Red Hat Bugzilla – Bug 263261
CVE-2007-4559 python tarfile module directory traversal
Last modified: 2010-12-22 17:25:48 EST
Common Vulnerabilities and Exposures assigned an identifier CVE-2007-4559 to the following vulnerability: Directory traversal vulnerability in the (1) extract and (2) extractall functions in the tarfile module in Python allows user-assisted remote attackers to overwrite arbitrary files via a .. (dot dot) sequence in filenames in a TAR archive, a related issue to CVE-2001-1267. References: Issue and additional attack vectors were discussed in following thread on python-dev mailinglist: http://mail.python.org/pipermail/python-dev/2007-August/074290.html Upstream bug tracking possible fixes for the issue: http://bugs.python.org/issue1044
Ok, so they seem confused about whether they wanted to fix anything or just define what it currently does as "correct". Also the patches they are proposing only "fix" paths in a tarfile prefixed with "../" or "/" ... they are trying to fix the symlink attacks by just checking the result of the link (which is very different from what GNUtar does). And I'm not sure that's all of the known tar attacks, is it? Summary: . symlinks linking to just ".." work (can be used repeatedly to walk up the tree). . symlinks pointing to absolute paths can't be used. . path checking doesn't check for either "./../foo" or "xyz/../../foo" type attacks. . failure against the security checks results in an exception being thrown. . I'm pretty sure self._check_path(os.path.join(tarinfo.name, tarinfo.linkname)) is wrong, I think they meant "current path inside the tarfile" not "path of symlink" ... so that "foo.html -> ../src/foo.html" works if the link is in a docs directory.
James, thanks for feedback. I've re-checked list of directory traversal vulnerabilities reported against tar in past few years. Not very surprisingly, reported attack vectors use either absolute paths or paths with '..'s. Such path can be used in file/directory name or in (directory) symlink.
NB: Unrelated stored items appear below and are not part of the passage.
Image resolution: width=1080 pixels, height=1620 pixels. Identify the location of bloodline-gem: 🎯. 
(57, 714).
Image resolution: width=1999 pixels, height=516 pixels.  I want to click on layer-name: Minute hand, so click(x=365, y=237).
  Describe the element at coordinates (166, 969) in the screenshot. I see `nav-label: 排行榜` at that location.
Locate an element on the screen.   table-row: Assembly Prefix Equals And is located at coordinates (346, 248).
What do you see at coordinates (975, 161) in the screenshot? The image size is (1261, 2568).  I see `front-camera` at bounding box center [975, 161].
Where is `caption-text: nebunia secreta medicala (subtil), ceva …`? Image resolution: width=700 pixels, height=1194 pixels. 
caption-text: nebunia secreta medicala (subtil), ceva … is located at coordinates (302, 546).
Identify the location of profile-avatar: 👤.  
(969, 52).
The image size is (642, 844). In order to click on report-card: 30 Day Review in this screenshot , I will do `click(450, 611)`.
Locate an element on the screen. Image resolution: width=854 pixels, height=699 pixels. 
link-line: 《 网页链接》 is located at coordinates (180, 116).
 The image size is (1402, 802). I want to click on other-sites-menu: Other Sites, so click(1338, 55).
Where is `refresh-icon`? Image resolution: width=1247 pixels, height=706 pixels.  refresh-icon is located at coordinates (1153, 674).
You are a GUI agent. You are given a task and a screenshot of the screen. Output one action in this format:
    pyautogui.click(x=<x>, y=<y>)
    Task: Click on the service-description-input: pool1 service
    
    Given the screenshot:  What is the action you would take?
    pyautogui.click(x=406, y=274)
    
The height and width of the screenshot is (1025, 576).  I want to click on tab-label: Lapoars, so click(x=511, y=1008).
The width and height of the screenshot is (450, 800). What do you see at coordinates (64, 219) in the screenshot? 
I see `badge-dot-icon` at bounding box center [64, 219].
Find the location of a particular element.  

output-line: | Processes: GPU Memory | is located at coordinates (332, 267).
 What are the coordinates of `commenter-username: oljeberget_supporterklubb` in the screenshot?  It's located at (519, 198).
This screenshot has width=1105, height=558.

Additionally, there were some issues specific to implementation of the checks ('/../' detected correctly, but not '//../'). . symlinks linking to just ".." work (can be used repeatedly to walk up the tree). Good point. You seem to be right with that. . symlinks pointing to absolute paths can't be used. All "suspicious" symlinks are ignored / not extracted. . path checking doesn't check for either "./../foo" or "xyz/../../foo" type attacks. It does. Patch is using normpath() to normalize paths, hence both of your example paths get normalized to: ../foo and are tested after normalization. . I'm pretty sure self._check_path(os.path.join(tarinfo.name, tarinfo.linkname)) is wrong, I think they meant "current path inside the tarfile" not "path of symlink" ... so that "foo.html -> ../src/foo.html" works if the link is in a docs directory. Yes, that part seems to be incorrect... I assume tarinfo.name is dir/in/tarfile/symlink. So in your example tarinfo.name would be docs/foo.html and join + normpath would yield docs/src/foo.html ... not correct. Current upstream opinion seems to be that module's behavior conforms to standards and it just should not be used to extract archives from untrusted sources.
> . symlinks pointing to absolute paths can't be used. > All "suspicious" symlinks are ignored / not extracted. Right, it's just I could see it being "common" to have symlinks to /home/* or /var/*. So people might treat that as a regression. But, yeh, it's also possible people have a use for tarfiles with symlinks to ../foo in them. > . path checking doesn't check for either "./../foo" or "xyz/../../foo" type attacks. > It does. Patch is using normpath() Ahh, my bad, I don't see how that can do the right thing in the general case but it'll be secure :). > Current upstream opinion seems to be that module's behavior conforms to standards and it just should not be used to extract archives from untrusted sources. Fair enough, I'm not sure we should care anymore than upstream then (although maybe maybe more specifically say don't use the module with any tarfiles you haven't created).
Upstream bug report resolved with following update to documentation: Never extract archives from untrusted sources without prior inspection. It is possible that files are created outside of 'path', e.g. members that have absolute filenames starting with "/" or filenames with two dots "..". There probably not much we can do without diverging significantly from upstream version.
Upstream has resolved this issue (http://bugs.python.org/issue1044#msg55464): "After careful consideration and a private discussion with Martin I do no longer think that we have a security issue here. tarfile.py does nothing wrong, its behaviour conforms to the pax definition and pathname resolution guidelines in POSIX. There is no known or possible practical exploit. I update the documentation with a warning, that it might be dangerous to extract archives from untrusted sources. That is the only thing to be done IMO." And the documentation "fix": http://svn.python.org/view/python/trunk/Doc/library/tarfile.rst?r1=57764&r2=57763&pathrev=57764 If upstream does not feel this is a security issue, as stated in comment #4, neither should we.